Main Discussion: Failing at Engagement and Lessons Learned
Why Engage Historically Marginalized Communities?
[08:57]–[12:25]
- Chyanne credits inspiration for her conference talk on failing at engagement to Civic Tech Toronto and Victor Urua, emphasizing vulnerability and learning from failure.
- Engagement is essential for effective public service design; not everyone can be fully pleased, but everyone should feel heard and respected.
- Standard engagement methods (emails, surveys) often miss marginalized groups who may lack time, financial resources, or comfort with government processes.
“You can't do that unless you hear from people directly...part of engagement is upsetting people.
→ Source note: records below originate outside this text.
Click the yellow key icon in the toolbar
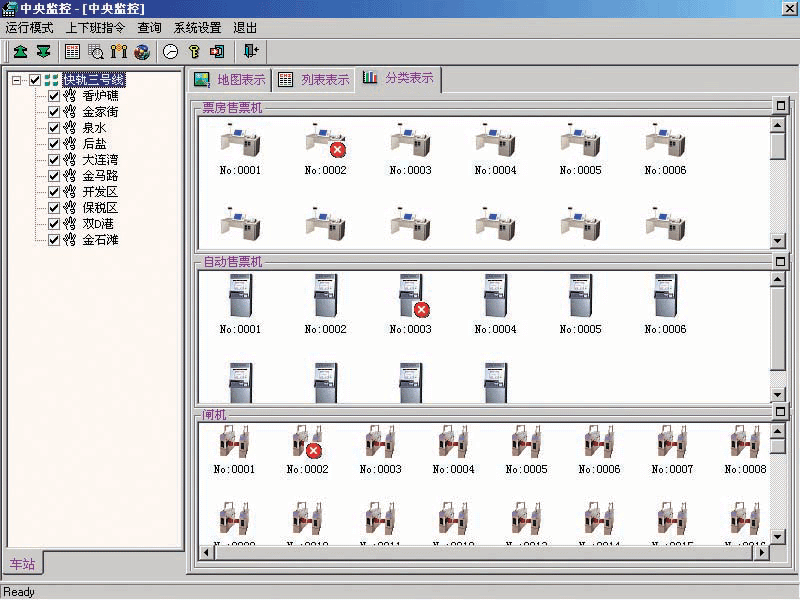 (x=195, y=51)
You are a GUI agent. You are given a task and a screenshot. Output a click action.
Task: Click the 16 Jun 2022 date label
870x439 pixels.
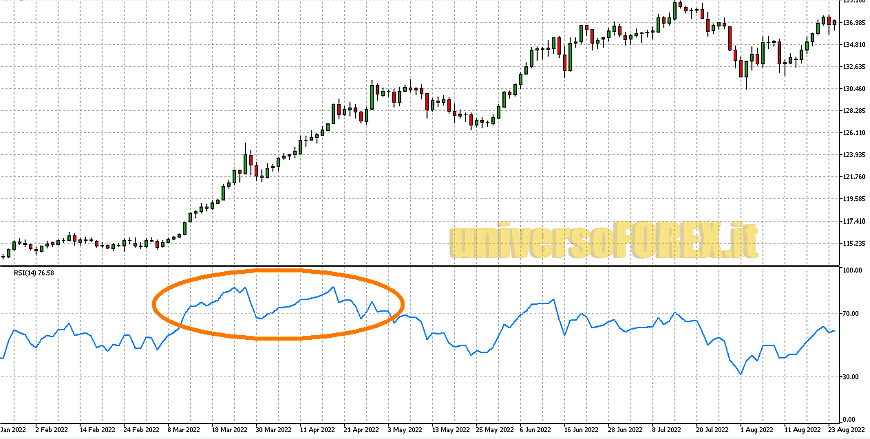tap(581, 429)
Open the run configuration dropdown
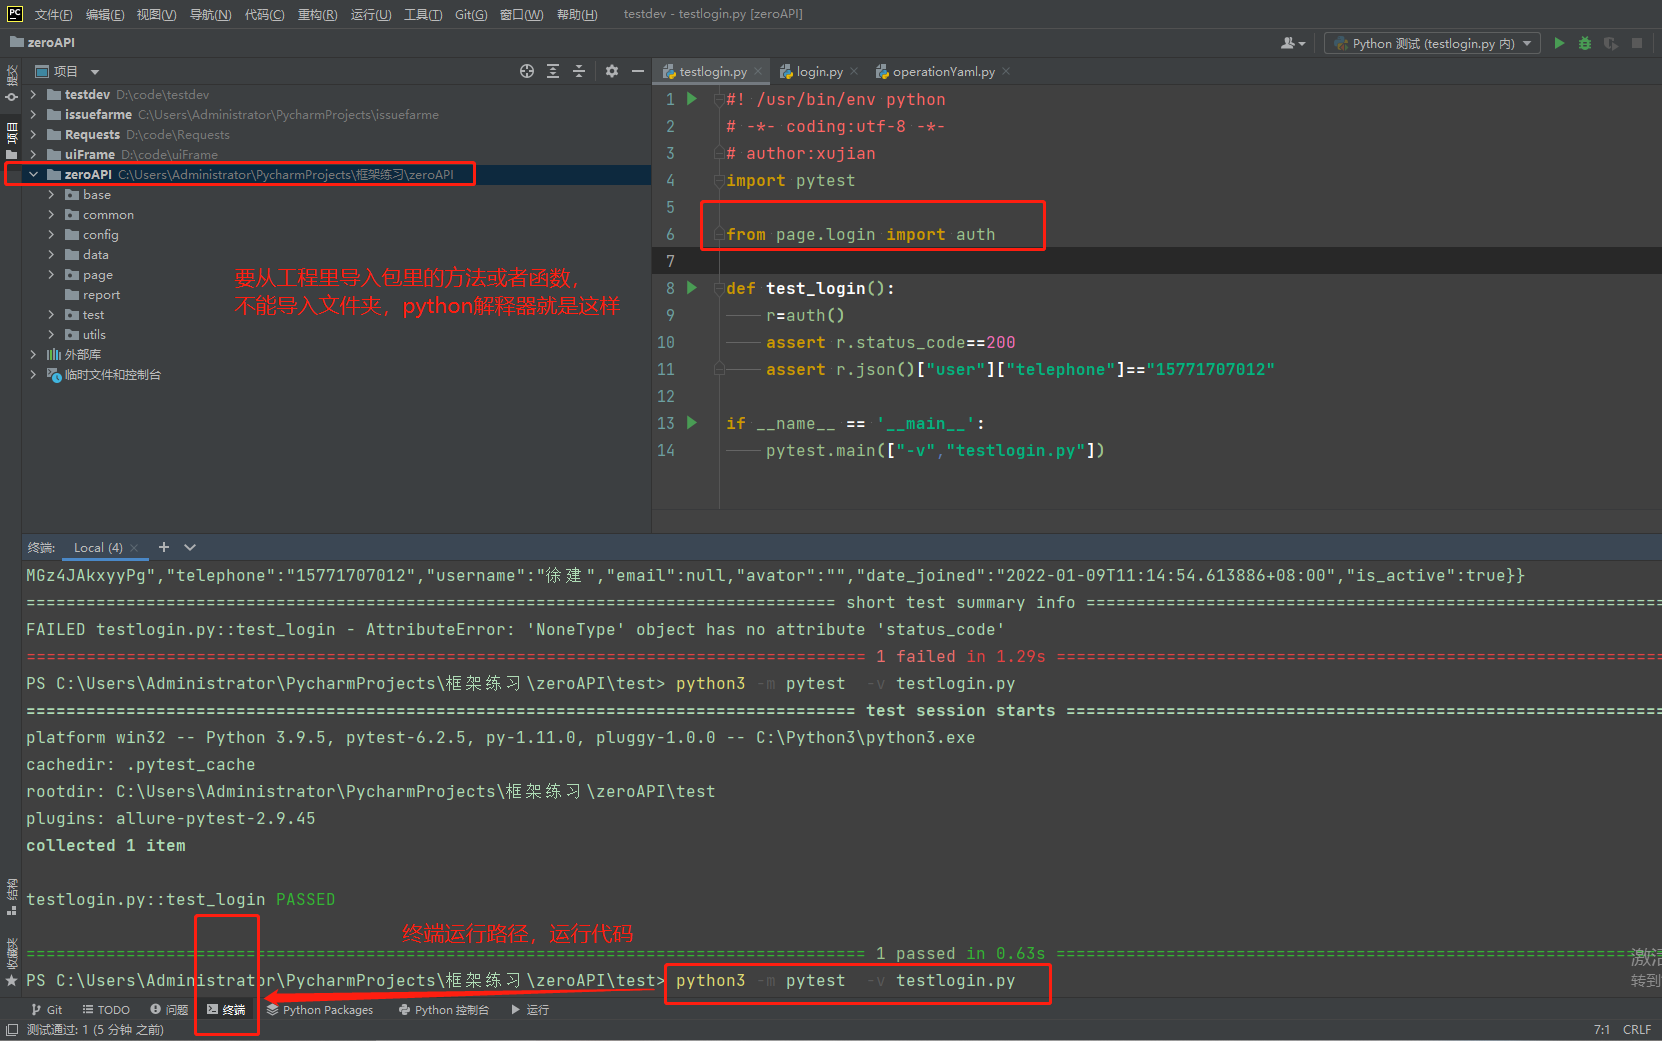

And I don't mean that to be flippant...when people's opinions are different, not everyone can walk away really, really pleased, but they can walk away respected and feeling what they said was heard.” (B, 10:46)
Failure Stories and What They Taught
[12:46]–[18:26]
- Early failures included low turnout at events and missing input from key subgroups.
- Chyanne recounts small-scale failures—like lackluster events or teacher disagreement—that allowed her to experiment and ultimately refine her strategies without high stakes.
- Relationship building, though often cited, is awkward, slow, and vulnerable for government actors, especially when asking for trust and time from community members.
- She emphasizes the value of persistence and "showing up" even when initial efforts flop.
“If you are not clear about the ways that you failed, you're not going to ultimately succeed.” (B, 13:31)
"It's not always this beautiful, magical process...sometimes it's awkwardly making some phone calls and feeling annoying and just keeping at it." (B, 18:08)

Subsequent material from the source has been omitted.